Instrucciones =>
1: Reproduce sin cambios el pasaje del texto sobre las protestas del Mundial que comienza en "Desde tempranas horas" y acaba en "Mundial de Fútbol.".
2: Enumera todas las consignas de los carteles que cita el texto sobre las protestas del Mundial.

Mal presagio
Las ruidosas protestas sociales ocurridas horas antes de la ceremonia de apertura del Mundial de Fútbol, en Sao Paulo, constituyen un mal presagio sobre el acontecimiento que desde ayer copa la atención del planeta. La incertidumbre ha vuelto a instalarse sobre el evento en cuyo montaje el Gobierno de Brasil invirtió la friolera de 11,520 millones de dólares. Ayer, al menos cinco personas resultaron heridas, incluida una periodista de CNN, cuando un contingente de la Policía dispersó con gases lacrimógenos y balas de goma la primera manifestación realizada horas antes de la ceremonia de apertura.
Desde tempranas horas de la mañana empleados del metro, estudiantes y activistas de diversos grupos sociales se concentraron con carteles que decían “Terrorista es la FIFA”, “¿Copa para quién?” y “Si no tenemos derechos no habrá Mundial”. Ante el calor que tomaba la manifestación, la Policía no tuvo más que intervenir para evitar que el bloqueo de las calles que comunican con el estadio Arena Corinthians, donde se celebró el partido inaugural entre Brasil y Croacia. La protesta y la intervención de la Policía describen la incertidumbre que reina en todo Brasil sobre el desarrollo del conflictivo Mundial de Fútbol.

Datos proporcionados =>
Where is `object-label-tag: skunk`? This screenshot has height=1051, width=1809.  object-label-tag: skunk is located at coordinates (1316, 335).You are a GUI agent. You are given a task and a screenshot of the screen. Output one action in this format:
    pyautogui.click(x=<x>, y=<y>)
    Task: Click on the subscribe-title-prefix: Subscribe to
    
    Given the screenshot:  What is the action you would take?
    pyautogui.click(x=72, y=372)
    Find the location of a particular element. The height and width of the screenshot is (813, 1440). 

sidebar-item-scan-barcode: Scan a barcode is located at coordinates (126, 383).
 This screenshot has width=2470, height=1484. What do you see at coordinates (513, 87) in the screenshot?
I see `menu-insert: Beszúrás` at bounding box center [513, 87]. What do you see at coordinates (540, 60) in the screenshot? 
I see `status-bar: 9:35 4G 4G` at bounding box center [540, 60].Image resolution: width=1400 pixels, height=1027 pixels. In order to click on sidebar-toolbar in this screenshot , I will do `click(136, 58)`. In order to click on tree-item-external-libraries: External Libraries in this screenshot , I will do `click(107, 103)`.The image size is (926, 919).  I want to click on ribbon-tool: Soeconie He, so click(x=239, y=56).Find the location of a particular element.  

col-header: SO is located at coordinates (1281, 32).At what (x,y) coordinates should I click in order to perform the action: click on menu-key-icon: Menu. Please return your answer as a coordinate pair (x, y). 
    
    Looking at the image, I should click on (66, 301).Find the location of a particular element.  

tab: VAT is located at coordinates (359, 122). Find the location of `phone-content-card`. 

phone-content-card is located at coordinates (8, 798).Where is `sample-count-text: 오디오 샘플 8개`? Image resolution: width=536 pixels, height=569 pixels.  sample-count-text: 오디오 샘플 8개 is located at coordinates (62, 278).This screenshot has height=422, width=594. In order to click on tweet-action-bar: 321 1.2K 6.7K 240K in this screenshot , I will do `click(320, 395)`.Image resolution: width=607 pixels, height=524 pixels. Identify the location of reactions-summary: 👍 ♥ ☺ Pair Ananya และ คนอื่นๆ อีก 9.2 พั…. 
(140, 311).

Resultados del ejercicio =>
1:
Desde tempranas horas de la mañana empleados del metro, estudiantes y activistas de diversos grupos sociales se concentraron con carteles que decían “Terrorista es la FIFA”, “¿Copa para quién?” y “Si no tenemos derechos no habrá Mundial”. Ante el calor que tomaba la manifestación, la Policía no tuvo más que intervenir para evitar que el bloqueo de las calles que comunican con el estadio Arena Corinthians, donde se celebró el partido inaugural entre Brasil y Croacia. La protesta y la intervención de la Policía describen la incertidumbre que reina en todo Brasil sobre el desarrollo del conflictivo Mundial de Fútbol.

2:
- "Terrorista es la FIFA"
- "¿Copa para quién?"
- "Si no tenemos derechos no habrá Mundial"